## PROBLEMS TO WORK ON
1. From the Hamersley Iron judgment, extract everything from "2. The proceedings" down to "the applicant objects.".
2. Translate this sentence from the Hamersley Iron judgment into Spanish: "The proceedings are of course conducted before the Full Court."
3. Carry on the Hamersley Iron judgment from the point where it stops.

## EXTRACT
Hamersley Iron Pty Ltd v Lovell

Case

[2000] WASCA 208

7 AUGUST 2000


JURISDICTION     :   SUPREME COURT OF WESTERN AUSTRALIA

TITLE OF COURT  :   THE FULL COURT (WA)

CITATION:   HAMERSLEY IRON PTY LTD -v- LOVELL & ANOR [2000] WASCA 208

CORAM:   KENNEDY ACJ

WALLWORK J
MURRAY J

HEARD:   13 & 14 JUNE 2000

DELIVERED          :   7 AUGUST 2000

FILE NO/S:   CIV 1167 of 1998

BETWEEN:   HAMERSLEY IRON PTY LTD (ACN 004 558 276)

Applicant

AND

AVON FRANCIS LOVELL
First Contemnor

COMMUNICATIONS ELECTRICAL ELECTRONIC ENERGY INFORMATION POSTAL PLUMBING AND ALLIED WORKERS' UNION OF AUSTRALIA, ENGINEERING AND ELECTRICAL DIVISION, WA BRANCH
Second Contemnor

Catchwords:

Practice and procedure - Motion for contempt of court - Decision as to admissibility of affidavit evidence adduced by contemnors - Turns on own facts

Legislation:

Nil

Result:

Rulings on admissibility of affidavits made

Representation:

Counsel:

Applicant:     Mr J Gilmour QC & Mr J R B Ley

First Contemnor            :     Ms C J McLure QC & Mr J Courtis

Second Contemnor       :     Ms C J McLure QC & Mr J Courtis

Solicitors:

Applicant:     Freehill Hollingdale & Page

First Contemnor            :     Wojtowicz Kelly

Second Contemnor       :     Wojtowicz Kelly

Case(s) referred to in judgment(s):

AMIEU v Mudginberri Station Pty Ltd (1986) 161 CLR 98

Hamersley Iron Pty Ltd v Lovell (1998) 19 WAR 316

Case(s) also cited:

Nil

  1. KENNEDY ACJ, MURRAY J:  This judgment is interlocutory in nature, given during the hearing of a motion for contempt.  The subject matter of the motion is two publications allegedly produced by the second contemnor, containing material of which the first contemnor is alleged to be the author, the publications being allegedly by, or with the assistance of, the first contemnor, an industrial advocate employed by the second contemnor, to whom it will be convenient to refer as the "CEPU".

  2. The proceedings are of course conducted before the Full Court.  The evidence is by affidavit.  There is a vast amount of such material filed by both the applicant and the contemnors comprising in all, including the various exhibits to the affidavits, some 880 pages of documents.  This judgment is concerned with two further affidavits, both sworn by Mr Lovell, to the admission of which the applicant objects.

## STUDY MATERIAL
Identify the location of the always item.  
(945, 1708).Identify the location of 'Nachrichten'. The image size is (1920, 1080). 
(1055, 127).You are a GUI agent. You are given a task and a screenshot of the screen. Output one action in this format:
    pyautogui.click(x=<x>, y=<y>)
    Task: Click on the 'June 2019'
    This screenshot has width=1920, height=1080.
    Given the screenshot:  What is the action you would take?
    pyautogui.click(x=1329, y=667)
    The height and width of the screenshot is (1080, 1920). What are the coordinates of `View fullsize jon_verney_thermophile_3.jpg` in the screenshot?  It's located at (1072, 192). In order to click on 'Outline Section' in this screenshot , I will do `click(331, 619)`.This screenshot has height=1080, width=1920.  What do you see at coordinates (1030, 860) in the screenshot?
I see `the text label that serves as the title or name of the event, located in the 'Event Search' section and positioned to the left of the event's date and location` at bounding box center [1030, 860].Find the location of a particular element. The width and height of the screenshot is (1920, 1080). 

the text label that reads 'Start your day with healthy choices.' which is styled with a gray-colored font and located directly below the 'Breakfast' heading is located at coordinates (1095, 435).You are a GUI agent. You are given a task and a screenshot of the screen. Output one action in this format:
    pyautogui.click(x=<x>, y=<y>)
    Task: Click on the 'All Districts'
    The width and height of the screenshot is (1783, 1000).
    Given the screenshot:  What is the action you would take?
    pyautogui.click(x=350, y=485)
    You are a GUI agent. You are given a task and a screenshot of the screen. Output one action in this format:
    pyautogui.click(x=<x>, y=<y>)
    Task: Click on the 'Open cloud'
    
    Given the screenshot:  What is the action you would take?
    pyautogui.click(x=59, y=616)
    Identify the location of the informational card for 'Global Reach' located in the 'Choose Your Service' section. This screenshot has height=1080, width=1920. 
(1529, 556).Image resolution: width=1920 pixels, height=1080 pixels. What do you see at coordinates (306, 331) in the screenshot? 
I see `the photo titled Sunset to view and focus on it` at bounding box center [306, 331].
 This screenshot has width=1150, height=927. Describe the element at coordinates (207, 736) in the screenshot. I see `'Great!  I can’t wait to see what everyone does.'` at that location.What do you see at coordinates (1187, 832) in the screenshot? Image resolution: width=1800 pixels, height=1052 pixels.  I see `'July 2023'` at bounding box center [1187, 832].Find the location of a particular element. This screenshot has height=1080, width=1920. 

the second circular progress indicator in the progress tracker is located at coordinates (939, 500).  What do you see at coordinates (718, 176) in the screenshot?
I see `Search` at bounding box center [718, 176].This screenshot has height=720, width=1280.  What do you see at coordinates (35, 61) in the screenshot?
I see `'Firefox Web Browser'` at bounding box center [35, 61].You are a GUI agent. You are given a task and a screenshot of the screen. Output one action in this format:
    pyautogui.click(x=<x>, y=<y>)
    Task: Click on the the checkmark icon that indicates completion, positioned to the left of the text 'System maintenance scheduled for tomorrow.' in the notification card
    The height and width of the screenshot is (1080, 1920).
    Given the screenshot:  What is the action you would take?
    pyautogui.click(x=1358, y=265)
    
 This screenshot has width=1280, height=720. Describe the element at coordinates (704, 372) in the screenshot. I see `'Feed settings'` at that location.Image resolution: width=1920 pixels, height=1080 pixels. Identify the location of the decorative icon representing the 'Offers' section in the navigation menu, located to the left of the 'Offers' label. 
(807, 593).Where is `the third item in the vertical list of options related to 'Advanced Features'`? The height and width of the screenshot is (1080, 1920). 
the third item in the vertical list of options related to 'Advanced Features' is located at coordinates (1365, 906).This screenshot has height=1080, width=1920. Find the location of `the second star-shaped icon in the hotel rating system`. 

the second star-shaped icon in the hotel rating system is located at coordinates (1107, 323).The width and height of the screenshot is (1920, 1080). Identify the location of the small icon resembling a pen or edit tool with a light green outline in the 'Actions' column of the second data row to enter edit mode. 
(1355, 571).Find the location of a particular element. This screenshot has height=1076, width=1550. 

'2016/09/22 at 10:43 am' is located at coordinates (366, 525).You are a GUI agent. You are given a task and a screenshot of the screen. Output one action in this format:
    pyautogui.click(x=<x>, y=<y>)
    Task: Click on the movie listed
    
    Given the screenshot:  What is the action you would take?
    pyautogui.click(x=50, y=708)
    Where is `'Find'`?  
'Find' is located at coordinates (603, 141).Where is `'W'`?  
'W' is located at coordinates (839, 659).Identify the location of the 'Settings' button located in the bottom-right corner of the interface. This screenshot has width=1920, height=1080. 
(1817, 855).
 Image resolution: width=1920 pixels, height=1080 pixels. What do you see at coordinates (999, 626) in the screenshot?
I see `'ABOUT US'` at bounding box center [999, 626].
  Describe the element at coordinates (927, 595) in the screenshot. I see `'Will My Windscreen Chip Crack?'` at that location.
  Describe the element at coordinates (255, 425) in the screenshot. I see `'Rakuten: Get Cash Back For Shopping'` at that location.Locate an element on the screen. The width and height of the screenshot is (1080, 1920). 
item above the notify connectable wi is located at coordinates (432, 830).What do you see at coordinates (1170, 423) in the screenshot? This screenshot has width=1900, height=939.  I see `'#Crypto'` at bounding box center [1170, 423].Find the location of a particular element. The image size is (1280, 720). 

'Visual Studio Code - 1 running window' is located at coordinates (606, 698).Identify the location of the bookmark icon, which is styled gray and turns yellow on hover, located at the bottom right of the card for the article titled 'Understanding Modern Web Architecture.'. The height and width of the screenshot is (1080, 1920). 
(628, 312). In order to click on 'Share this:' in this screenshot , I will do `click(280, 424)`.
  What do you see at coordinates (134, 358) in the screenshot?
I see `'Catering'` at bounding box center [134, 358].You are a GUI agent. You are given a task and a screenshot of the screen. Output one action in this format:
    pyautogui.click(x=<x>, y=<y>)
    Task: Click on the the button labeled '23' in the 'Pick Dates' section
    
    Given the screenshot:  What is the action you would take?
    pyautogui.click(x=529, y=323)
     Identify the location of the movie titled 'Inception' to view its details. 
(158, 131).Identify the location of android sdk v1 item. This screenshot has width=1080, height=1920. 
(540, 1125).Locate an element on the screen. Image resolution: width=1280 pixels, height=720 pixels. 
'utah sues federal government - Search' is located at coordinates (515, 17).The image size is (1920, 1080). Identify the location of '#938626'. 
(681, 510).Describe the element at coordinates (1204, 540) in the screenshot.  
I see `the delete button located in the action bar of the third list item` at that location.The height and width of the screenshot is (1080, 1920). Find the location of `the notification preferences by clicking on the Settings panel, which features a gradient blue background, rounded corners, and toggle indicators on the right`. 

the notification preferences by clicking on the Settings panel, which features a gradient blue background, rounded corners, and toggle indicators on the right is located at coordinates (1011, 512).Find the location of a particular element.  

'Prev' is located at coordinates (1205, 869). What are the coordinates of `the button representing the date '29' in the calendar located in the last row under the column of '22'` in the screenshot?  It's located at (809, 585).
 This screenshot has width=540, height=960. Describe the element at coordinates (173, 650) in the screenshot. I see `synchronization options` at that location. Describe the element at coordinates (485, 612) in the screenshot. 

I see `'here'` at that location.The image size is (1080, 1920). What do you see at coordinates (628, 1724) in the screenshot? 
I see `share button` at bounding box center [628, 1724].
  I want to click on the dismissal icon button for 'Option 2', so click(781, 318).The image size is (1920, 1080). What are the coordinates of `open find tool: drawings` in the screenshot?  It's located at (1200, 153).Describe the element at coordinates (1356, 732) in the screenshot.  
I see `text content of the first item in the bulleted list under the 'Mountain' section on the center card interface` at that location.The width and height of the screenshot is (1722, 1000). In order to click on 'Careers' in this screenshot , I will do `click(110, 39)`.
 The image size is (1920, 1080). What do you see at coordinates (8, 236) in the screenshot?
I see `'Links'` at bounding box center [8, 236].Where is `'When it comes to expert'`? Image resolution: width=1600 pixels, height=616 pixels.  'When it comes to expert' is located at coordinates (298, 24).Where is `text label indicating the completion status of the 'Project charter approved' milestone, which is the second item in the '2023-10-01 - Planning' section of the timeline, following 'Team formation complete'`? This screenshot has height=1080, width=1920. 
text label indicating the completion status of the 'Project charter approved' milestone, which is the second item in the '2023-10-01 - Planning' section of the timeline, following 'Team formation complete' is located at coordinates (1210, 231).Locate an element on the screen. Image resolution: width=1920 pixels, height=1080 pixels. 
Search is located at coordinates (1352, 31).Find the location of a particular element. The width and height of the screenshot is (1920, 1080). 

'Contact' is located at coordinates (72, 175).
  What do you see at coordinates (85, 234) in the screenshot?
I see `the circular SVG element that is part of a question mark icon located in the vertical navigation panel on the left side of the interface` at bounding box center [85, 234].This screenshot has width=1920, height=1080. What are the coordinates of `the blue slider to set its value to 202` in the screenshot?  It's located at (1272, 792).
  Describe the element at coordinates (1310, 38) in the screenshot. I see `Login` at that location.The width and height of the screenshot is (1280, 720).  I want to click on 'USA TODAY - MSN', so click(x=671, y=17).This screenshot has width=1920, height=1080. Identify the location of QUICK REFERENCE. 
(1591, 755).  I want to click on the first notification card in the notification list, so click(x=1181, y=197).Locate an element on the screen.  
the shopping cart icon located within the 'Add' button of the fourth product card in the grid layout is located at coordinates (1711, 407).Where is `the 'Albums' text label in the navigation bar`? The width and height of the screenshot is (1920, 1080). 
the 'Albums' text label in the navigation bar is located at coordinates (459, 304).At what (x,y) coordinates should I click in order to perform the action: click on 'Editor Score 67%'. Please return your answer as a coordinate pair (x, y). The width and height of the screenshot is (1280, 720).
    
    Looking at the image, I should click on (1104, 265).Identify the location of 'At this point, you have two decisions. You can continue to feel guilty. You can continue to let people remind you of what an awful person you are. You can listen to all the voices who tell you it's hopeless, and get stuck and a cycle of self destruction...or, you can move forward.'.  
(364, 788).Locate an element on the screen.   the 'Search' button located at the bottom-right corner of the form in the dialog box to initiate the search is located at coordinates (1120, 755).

## RESPONSES IN ORDER
1.
2. The proceedings are of course conducted before the Full Court.  The evidence is by affidavit.  There is a vast amount of such material filed by both the applicant and the contemnors comprising in all, including the various exhibits to the affidavits, some 880 pages of documents.  This judgment is concerned with two further affidavits, both sworn by Mr Lovell, to the admission of which the applicant objects.

2. Por supuesto, el procedimiento se lleva a cabo ante el Tribunal en pleno.

3.
  3. The hearing of the motion for contempt is not yet concluded.  It has been adjourned and a date will have to be set when the Court can be reconvened to complete the hearing.  If the affidavits are held to be admissible, the applicant says that it will require time to consider its position and in all probability it will seek leave to adduce further affidavits itself.  Perhaps further delay is of little moment in view of the long history of the matter and the circumstances of the litigation between the parties generally.

  4. To enable the Court to understand how the contemnors proposed to use the affidavits, we admitted them provisionally and permitted argument to be addressed in reliance upon them.  Before giving our decision on their admissibility we should say a little more about the motion for contempt, its character, and the issues to which it gives rise.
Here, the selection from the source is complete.